We are moving along nicely in an enumeration of ways to make attributes act like methods. Within these magic methods, you can examine the specific attribute name being accessed, assigned, or deleted. In fact, if you like, you can check names by regular expression or by other computation. In principle, you can make all sorts of runtime decisions about how to handle the use of some given pseudo-attribute. For example, perhaps you do not simply want to compare the attribute name to a string pattern, but actually look up whether the name is an attribute that has been stored in a persistent database.
Much of the time, however, you would just like for a few "attributes" to act in a special manner but let other attributes operate as plain attributes. The plain attributes should neither trigger any special code nor suffer the time penalty of working through method code. In these cases, you can use descriptors for attributes. Or, you can define properties, closely related to descriptors. Behind the scenes, properties and descriptors amount to the same thing, but the syntax of defining them is rather different. And with the difference in definition styles, as you might have guessed, you get advantages and disadvantages.
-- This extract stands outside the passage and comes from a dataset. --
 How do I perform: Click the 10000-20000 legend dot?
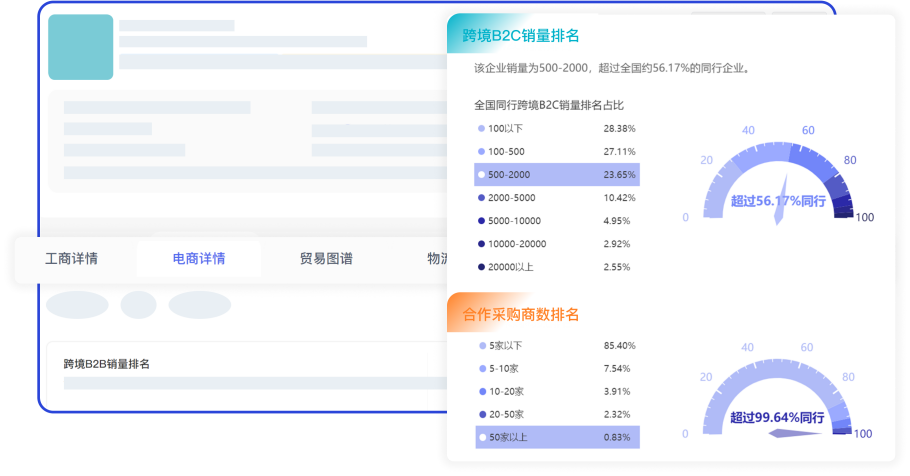click(x=481, y=244)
Let's first look at a descriptor. The idea here is to assign an instance of a
special kind of class to an attribute within another class. This special
"descriptor" class is a new-style class that contains methods called
.__get__(), .__set__(), and
__delete__() (or at least a subset of those). If the
descriptor class implements at least the first two, it is called a "data
descriptor"; if it implements only the first, it is called a "non-data
descriptor."
The non-data descriptor is likely to be used to return a callable object. A non-data descriptor is, in a sense, often a fancy name for a method -- but the particular method returned by descriptor access could be determined at runtime. This starts to get into the scary realm of things similar to metaclasses and decorators, which I have written about before in this column (see Resources for links). Of course, a regular method can also decide what code to run based on runtime conditions, so there is nothing fundamentally new about this concept of runtime determination of what a "method" does.
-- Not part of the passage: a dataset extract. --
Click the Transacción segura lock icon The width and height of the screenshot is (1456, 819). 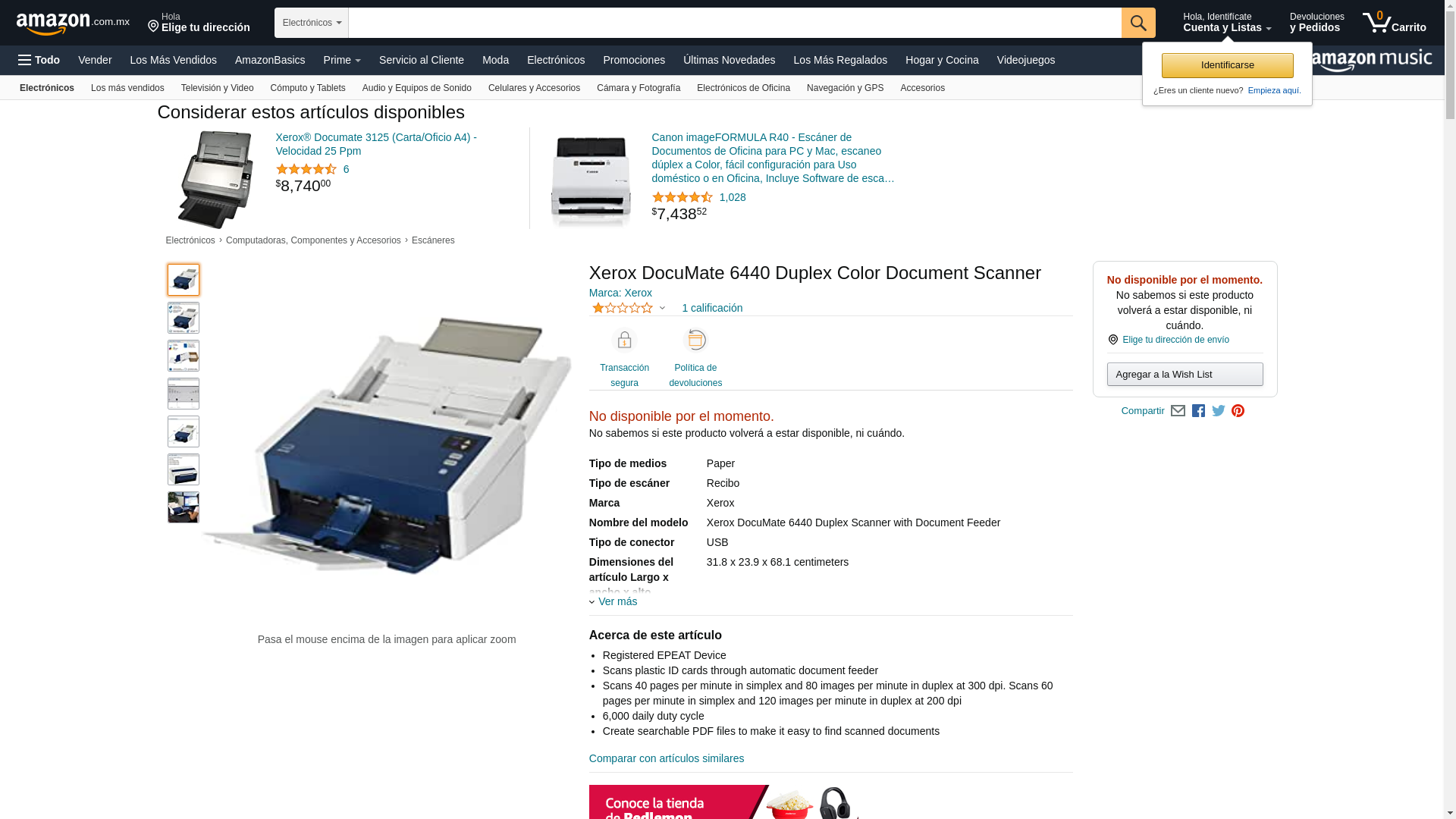point(624,340)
In any case, a data descriptor is more general, so I'll show you one. Such a descriptor could return something callable -- any Python function or method can return anything, after all. But our example just deals with simple values (and side effects). We want to make any use of a few attributes log the action to STDERR:
Listing 6. An example data descriptor
>>> class ErrWriter(object):
... def __get__(self, obj, type=None):
... print >> sys.stderr, "get", self, obj, type
... return self.data
... def __set__(self, obj, value):
... print >> sys.stderr, "set", self, obj, value
... self.data = value
... def __delete__(self, obj):
... print >> sys.stderr, "delete", self, obj
... del self.data
>>> class Foo(object):
... this = ErrWriter()
... that = ErrWriter()
... other = 4
>>> foo = Foo()
>>> foo.this = 5
set <__main__.ErrWriter object at 0x5cec90>
<__main__.Foo object at 0x5cebf0> 5
>>> print foo.this
get <__main__.ErrWriter object at 0x5cec90>
<__main__.Foo object at 0x5cebf0> <class '__main__.Foo'>
5
>>> print foo.other
4
>>> foo.other = 6
>>> print foo.other
6
|
The class Foo defines this
and that as descriptors of the
ErrWriter class. The attribute
other is just a plain class attribute. Actually, there
is a caveat here. On first access to foo.other, we read
the class attribute; after we assign a value, we actually read the instance
attribute instead. The class attribute is still there, just hidden, i.e.:
Listing 7. The class attribute vs. the instance attribute
>>> foo.other
6
>>> foo.__class__.other
4
|
In contrast, the descriptor remains a class-level object, even though you can access it through the instance. This has the usually undesirable effect of making the descriptor something like a singleton. For example:
Listing 8. The descriptor as a singleton
>>> foo2 = Foo()
>>> foo2.this
get <__main__.ErrWriter object at 0x5cec90>
<__main__.Foo object at 0x5cebf0> <class '__main__.Foo'>
5
|
To simulate a usual "per instance" behavior, you would need to make use of the
obj passed into ErrWriter
magic methods. This obj is the instance that has the
descriptor. So you might define a non-singleton descriptor like:
Listing 9. Defining a non-singleton descriptor
class ErrWriter(object):
def __init__(self):
self.inst = {}
def __get__(self, obj, type=None):
return self.inst[obj]
def __set__(self, obj, value):
self.inst[obj] = value
def __delete__(self, obj):
del self.inst[obj]
|
Properties work like descriptors, but are generally defined inside a particular
class rather than being created as "utility descriptors" that various classes
might utilize. As with "regular" descriptors, the idea is to define "getters,"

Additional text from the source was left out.